Technology and Crime
Criminal Law Research Paper Whenever a new technology is found, like a double-edged sword, it often brings both more convenient life and possibility of danger in which potential exploitation of gap that might occur in its initial developing stage.For the past 20 years, computer related technologies and industry have been continuously advancing at radical speeds that greatly changed our way of life.The introduction of internet and digitalization of data has saved us enormous time and work required otherwise would have been wasted.
On the other hand, however, it aided whole new types of property offences that are distinct from traditional ones to arise which posses’ difficulties in dealing with them by traditional way of approaching property offences.

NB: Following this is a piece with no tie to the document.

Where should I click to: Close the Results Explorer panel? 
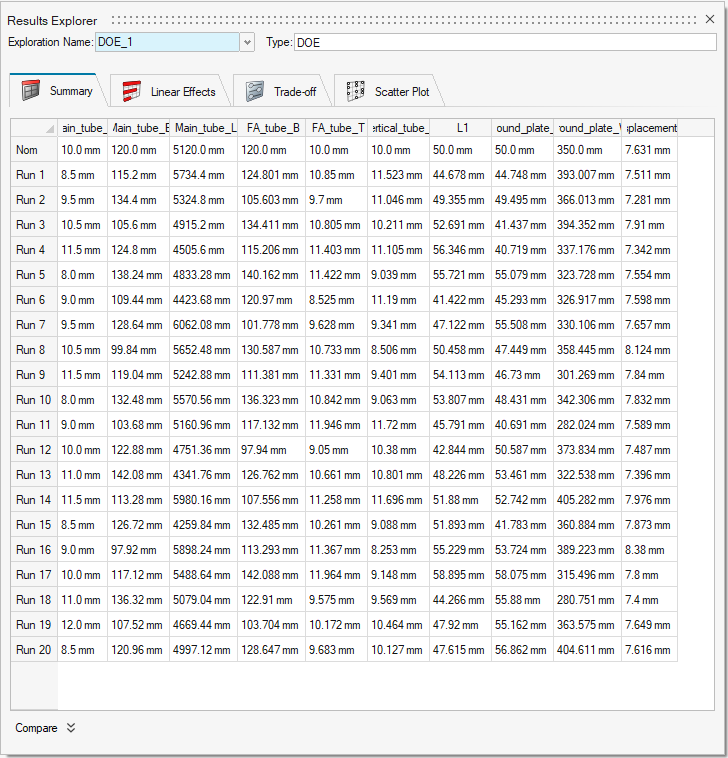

The main difficulties are, first, ‘Offences that were traditionally committed as interpersonal offences can now be committed at extreme distances and without the personal involvement of any victim. Second, the object of such offences may not amount to larcenable property or, indeed, property at all.  Examples of these crimes include, electronic funds transfer crime, electronic money laundering, counterfeiting, and software piracy.  Contrary to traditional property offences, computers coupled with telecommunications technology enables offenders not to leave any traces of usual biological evidence in interpersonal offences such as finger prints or hair that could lead to the offender through forensic tests. Even if the police traced back the computer that the fund transfer crime was originated, the actual offender would be uncertain if it’s located in internet cafe which is used by numerous customers.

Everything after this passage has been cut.